Diffraction of Sound
Sound with a frequency 650 HZ from a distant source passes through a doorway 1.10 m wide in a sound absorbing wall. Find the number and angular directions of the diffraction minimum at listening positions along a line parallel to the wall.
The doorway can be regarded as a single slit diffraction. For the single slit it is considered that the interference of waves takes place between waves emitted by a point in the middle of the slit opening and one point at the end of the slit opening.

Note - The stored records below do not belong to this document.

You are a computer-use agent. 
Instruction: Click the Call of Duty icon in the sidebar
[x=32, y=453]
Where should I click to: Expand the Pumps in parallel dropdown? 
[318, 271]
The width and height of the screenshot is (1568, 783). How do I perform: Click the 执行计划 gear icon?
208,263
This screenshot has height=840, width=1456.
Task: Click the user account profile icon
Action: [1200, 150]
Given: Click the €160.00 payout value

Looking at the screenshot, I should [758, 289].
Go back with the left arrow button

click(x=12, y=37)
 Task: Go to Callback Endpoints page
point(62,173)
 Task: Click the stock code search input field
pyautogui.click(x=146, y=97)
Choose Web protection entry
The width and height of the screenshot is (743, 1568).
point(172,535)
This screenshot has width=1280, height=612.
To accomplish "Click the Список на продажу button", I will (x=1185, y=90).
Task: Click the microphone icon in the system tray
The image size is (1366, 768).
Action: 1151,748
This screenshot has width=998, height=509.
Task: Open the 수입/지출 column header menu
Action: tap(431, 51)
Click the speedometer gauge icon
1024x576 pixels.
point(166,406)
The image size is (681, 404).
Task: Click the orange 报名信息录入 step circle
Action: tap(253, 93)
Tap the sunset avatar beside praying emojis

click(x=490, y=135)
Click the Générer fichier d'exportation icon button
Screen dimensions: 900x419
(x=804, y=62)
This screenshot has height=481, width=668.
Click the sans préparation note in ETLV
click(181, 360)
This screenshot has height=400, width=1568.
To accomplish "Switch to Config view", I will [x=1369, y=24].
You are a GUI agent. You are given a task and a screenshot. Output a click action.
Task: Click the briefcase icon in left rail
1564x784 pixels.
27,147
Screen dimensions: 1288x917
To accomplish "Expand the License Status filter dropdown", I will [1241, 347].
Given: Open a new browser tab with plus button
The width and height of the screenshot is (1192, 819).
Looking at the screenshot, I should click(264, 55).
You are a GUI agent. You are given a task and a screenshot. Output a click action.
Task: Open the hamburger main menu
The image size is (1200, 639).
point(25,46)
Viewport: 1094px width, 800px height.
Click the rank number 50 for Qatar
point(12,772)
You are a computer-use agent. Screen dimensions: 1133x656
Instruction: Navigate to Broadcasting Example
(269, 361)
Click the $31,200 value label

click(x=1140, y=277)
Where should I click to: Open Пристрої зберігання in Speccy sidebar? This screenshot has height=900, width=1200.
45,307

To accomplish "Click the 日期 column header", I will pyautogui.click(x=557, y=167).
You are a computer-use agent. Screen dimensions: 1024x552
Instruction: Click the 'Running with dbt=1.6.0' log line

The condition for maximum of interference of waves at the listening positions is
$d*sin(\theta) = k*\lambda$
where $d = 1.1 / 2 =0.55 m$ is the distance between the two wave emitting sources and $\theta$ is the angle of diffraction
$\lambda = V*T = V/F = 343 / 650 =0.528 m$ is the wavelength
$V =343 m/s$ is speed of sound in air at 20 deg Celsius
Thus $sin(\theta) =k*\lambda/d$
Number and angular directions of the diffraction minimum
for $\theta = 90 deg$ we have
$k =d/\lambda = int (0.55/0.528) =int(1.04) =1$
(where $int$ is the integer part)
there are two directions for maximum, one for $k=0$ and one for $k=1$
there is one direction for minimum for $k=0$ between the two maximum
We find the the angular direction of minimum from the minimum direction of the diffraction of sound:
$sin(\theta) = (k+1/2)*\lambda/d = 0.5*0.528/0.55 =0.48$
$\theta = 28.68 degree$
This is valid if you start counting from middle position of the wall (the position that corresponds to the door opening) towards one end of the wall. If the wall is symmetric with respect to the door, you will have twice as many minima. One at $+28.68 degree$ and one at $-28.68 degree$ from the middle line of the wall.